▶ What you have to do
Check each line of the data for "agent", then give the number of lines that have it, without any other words.

▶ Input material
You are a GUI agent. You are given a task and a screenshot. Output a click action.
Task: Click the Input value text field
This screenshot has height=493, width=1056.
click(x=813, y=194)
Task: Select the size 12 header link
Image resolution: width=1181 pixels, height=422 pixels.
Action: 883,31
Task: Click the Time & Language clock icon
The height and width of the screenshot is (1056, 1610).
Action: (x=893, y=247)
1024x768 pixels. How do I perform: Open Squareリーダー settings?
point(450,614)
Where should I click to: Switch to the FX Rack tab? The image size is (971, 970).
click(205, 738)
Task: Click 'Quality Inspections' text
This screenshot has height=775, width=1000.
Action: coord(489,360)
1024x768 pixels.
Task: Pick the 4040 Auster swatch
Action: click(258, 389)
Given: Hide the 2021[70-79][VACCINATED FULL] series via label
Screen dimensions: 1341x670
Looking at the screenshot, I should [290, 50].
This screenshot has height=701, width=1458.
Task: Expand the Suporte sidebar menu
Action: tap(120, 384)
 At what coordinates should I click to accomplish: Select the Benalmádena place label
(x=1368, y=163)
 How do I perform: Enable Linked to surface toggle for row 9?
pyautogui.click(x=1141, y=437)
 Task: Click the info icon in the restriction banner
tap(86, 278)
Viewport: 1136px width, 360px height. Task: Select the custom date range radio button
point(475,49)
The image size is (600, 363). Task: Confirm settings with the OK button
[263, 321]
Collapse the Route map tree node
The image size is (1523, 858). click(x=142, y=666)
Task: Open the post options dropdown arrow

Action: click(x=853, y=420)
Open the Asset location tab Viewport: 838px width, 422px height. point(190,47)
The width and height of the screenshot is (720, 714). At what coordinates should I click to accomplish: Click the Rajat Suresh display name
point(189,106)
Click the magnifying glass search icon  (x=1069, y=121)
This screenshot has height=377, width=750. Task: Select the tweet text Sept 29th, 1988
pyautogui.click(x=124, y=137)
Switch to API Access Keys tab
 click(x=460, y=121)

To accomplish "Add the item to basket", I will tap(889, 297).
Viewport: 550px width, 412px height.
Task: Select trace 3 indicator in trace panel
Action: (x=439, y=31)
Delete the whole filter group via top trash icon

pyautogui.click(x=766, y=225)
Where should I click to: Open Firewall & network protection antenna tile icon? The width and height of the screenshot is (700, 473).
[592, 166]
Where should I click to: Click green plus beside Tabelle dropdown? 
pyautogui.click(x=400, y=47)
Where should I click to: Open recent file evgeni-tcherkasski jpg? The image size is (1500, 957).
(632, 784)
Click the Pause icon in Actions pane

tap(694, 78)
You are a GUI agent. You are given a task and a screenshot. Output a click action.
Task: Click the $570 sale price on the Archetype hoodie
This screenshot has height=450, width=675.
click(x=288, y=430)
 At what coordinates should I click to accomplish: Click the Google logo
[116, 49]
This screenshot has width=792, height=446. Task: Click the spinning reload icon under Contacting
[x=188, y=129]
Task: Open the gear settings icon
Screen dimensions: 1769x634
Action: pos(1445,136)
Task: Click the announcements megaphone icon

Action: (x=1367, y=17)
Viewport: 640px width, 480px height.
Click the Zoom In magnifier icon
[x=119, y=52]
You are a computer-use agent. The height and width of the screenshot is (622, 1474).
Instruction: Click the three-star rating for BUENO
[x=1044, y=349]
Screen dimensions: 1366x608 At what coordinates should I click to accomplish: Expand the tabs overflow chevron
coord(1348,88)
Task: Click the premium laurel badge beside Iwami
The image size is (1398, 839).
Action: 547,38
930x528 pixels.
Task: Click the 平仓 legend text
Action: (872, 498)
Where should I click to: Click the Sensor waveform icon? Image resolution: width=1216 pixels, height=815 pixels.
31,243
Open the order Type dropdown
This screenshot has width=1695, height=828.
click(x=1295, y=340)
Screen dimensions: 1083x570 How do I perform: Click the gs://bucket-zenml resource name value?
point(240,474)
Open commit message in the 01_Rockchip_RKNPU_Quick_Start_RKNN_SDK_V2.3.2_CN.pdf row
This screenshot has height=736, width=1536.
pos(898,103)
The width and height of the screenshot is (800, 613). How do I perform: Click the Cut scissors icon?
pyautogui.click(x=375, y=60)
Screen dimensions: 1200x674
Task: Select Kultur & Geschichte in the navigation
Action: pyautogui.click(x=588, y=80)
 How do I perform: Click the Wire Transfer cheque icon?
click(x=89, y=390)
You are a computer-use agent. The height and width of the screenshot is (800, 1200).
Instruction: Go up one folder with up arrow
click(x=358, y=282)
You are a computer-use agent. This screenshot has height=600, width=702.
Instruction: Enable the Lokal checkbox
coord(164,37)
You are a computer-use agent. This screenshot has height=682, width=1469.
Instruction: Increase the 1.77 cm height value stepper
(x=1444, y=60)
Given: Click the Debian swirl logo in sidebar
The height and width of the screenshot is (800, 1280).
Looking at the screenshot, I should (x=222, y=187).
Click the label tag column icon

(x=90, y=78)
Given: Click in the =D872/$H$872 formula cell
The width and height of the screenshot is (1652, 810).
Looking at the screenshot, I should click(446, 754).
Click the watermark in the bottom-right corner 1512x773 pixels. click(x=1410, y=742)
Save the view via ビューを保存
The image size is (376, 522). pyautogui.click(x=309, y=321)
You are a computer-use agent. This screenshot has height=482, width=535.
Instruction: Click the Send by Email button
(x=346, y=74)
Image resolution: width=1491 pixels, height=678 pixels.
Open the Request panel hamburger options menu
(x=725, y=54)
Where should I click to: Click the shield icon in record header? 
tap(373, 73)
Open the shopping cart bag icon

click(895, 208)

▶ Written solution
7